The draw for the 2016 European Championship qualifiers is to be made in March 2016. By then UEFA could have a new member… Gibraltar. In May member nations will vote to decide on Gibralter’s inclusion. Gibraltar’s Football Association are bidding to join the international football community but for many years were stifled by a UEFA rule that states the ruling body will only acknowledge nations that are recognised by the United Nations. However, this changed in October when the court of arbitration for sport instructed UEFA to award the British colony provisional member status. The Spanish FA once stated rather fancifully they would boycott any tournament that involved Gibraltar.

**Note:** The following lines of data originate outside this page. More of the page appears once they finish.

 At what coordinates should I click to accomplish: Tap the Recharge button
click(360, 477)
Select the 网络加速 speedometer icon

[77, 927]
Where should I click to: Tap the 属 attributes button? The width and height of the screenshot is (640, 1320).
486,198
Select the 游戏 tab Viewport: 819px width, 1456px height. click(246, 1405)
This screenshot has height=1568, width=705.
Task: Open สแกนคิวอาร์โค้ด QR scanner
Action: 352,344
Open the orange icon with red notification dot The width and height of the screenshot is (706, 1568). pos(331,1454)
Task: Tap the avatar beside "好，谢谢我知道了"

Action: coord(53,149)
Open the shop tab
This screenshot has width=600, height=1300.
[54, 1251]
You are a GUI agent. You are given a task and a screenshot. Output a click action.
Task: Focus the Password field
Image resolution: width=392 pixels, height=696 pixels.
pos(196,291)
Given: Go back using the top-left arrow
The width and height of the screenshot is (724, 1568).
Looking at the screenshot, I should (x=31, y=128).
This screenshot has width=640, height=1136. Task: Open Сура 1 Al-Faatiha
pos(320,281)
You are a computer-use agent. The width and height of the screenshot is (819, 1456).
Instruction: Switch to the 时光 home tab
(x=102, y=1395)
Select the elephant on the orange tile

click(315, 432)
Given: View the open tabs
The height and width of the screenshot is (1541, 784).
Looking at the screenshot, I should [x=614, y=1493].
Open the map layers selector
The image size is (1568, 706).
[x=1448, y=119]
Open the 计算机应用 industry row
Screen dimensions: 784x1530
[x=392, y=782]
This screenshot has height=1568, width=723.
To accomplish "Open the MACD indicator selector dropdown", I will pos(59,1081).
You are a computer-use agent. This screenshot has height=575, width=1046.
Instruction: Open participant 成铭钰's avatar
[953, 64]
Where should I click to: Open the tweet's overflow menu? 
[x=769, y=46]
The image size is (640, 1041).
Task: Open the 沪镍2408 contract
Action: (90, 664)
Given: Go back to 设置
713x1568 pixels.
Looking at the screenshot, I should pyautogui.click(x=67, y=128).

When the draw was made for the 2014 Futsal European championships, UEFA ensured that even if Gibraltar progressed from their group there would be no possibility of an explosive clash with Spain. Should the vote fall in favour of the GFA it could open a period of political mayhem with Jersey, Kosovo and Greenland all eager to dine at one of football’s most lucrative tables.
When 17 year old Michael Owen burst onto the scene in 1997 it taught me a vital lesson…. football supporters can maintain wondrous childlike fascinations other people can’t! Despite being 28 years of age and carrying battle hardened cynicism like a medal, I immediately idolised Owen. He was a very special player. Talented, fast and exciting, with an ability to create a yard of space for himself and score goals from odd angles. Michael Owen had the lot. I hoped for the boy wonder’s inclusion in Glenn Hoddle’s World Cup squad and my wish was granted. In St Etienne he scored his brilliant solo goal against Argentina my prodigy, rightly, became a global superstar. On his return to club football he scored a brilliant hat trick against Newcastle. As the plaudits rolled in the cap size remained the same. The archetypal mature head on young shoulders. One of my dearest wishes was for Owen to beat Bobby Charlton’s England scoring record…. for Owen to make history, and to finally shed one of the ghosts of 1966. Ongoing injuries scuppered that possibility but 40 goals in 89 international appearances is an impressive record for any player. Hampered by injuries his appearances have been intermittent in recent years an his decision to retire from playing isn’t a huge shock. In Michael Owen can reflect on English football’s great goalscorers.